→ Aufgabenstellung:
Übertrage den Satz „Ganz konkret ging es um polnische, tschechische, slowakische und später im 20. Jahrhundert um sowjetische Gebiete.“ aus dem Text über den Namen des osTraum Journals ins Englische.

Das osTraum Journal thematisierte seinen Namen bereits in mehreren Beiträgen. Eine von vielen Interpretationen kann lediglich irreführen und auf ein dunkles Kapitel der deutschen Geschichte zurückführen. In den fast sieben Jahren seit unserer Gründung wurden wir zwar nur ein paar Mal darauf angesprochen, doch umso wichtiger ist es für uns, über diesen Umstand zu reflektieren und die Gedanken mit euch zu teilen.
Bereits in der zweiten Hälfte des 19. Jahrhunderts entstand auf den deutschsprachigen Gebieten und insbesondere im Deutschen Kaiserreich die Vorstellung von einem “Lebensraum im Osten”. Die Anhänger*innen der rassistisch-nationalistischen Ideologie gingen davon aus, dass die Menschen, die sich als Deutsche identifizieren, einen Anspruch auf Territorien haben, die östlich der Oder liegen. Ganz konkret ging es um polnische, tschechische, slowakische und später im 20. Jahrhundert um sowjetische Gebiete. Aus dem “Lebensraum im Osten” wurde der “Drang nach Osten”, der nach der Verwirklichung dieser Vorstellung strebte. Verkürzt wurde dann auch einfach vom “Ostraum” gesprochen, wörtlich also der “Raum im Osten”. Ganz kurz dargestellt, muss in diesem Kontext festgehalten werden, dass dieser “Ostraum” als ein nahezu kulturleerer Raum angesehen wurde. Auch wenn es auf den Gebieten seit über 1.000 Jahren viele nicht-deutsche bzw. nicht-germanische Königreiche, Fürstentümer und Staaten gegeben hat, in denen sich auch unterschiedliche Kulturen entwickelt haben, waren es für die Ideologie des Ostraums Kulturen, die nicht unbedingt weiterhin existieren müssen. Es waren Kulturen und Menschen, die es entweder zu assimilieren oder zu vernichten galt, um auf diesen Gebieten die “deutsche Kultur” zu situieren, was darunter auch immer genau gemeint sein mag.
Dabei sollte natürlich nicht unter den Tisch fallen, dass die Durchsetzung von einigen politischen Zielen im Russischen Zarenreich und in der Sowjetunion nach einem ähnlichen Muster, wie im Deutschen Kaiserreich und im nationalsozialistischen Deutschland, funktioniert hat und teilweise heute noch in Russland funktioniert. Dieser kolonialen Politik nach gibt es Territorien, die nicht nur in Besitz genommen werden müssen, sondern es wird der einheimischen Bevölkerung oft das Recht auf eine eigene Kultur, Sprache, Religion etc. abgesprochen. Es kann so weit gehen, dass die einheimische Bevölkerung entweder assimiliert oder systematisch vernichtet wird, um die Gebiete mit “neuen Menschen” zu besiedeln.

→ Erfasste Daten:
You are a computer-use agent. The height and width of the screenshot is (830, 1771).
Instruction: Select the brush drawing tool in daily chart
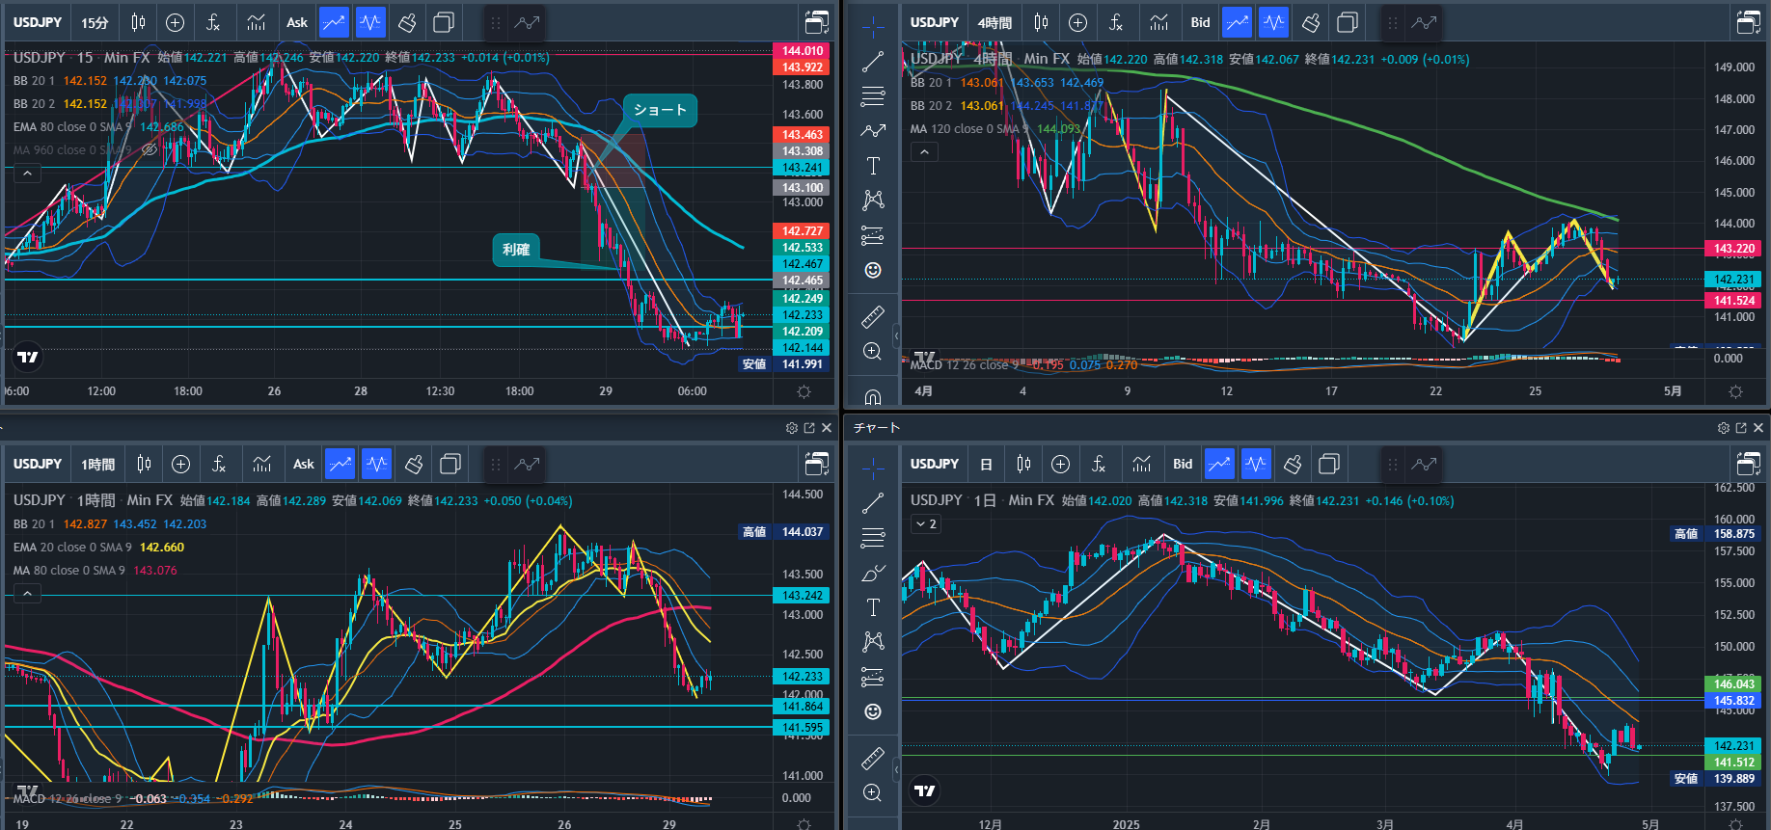click(872, 573)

→ Lösung:
Specifically, it concerned Polish, Czech, and Slovak territories and, later in the 20th century, Soviet territories.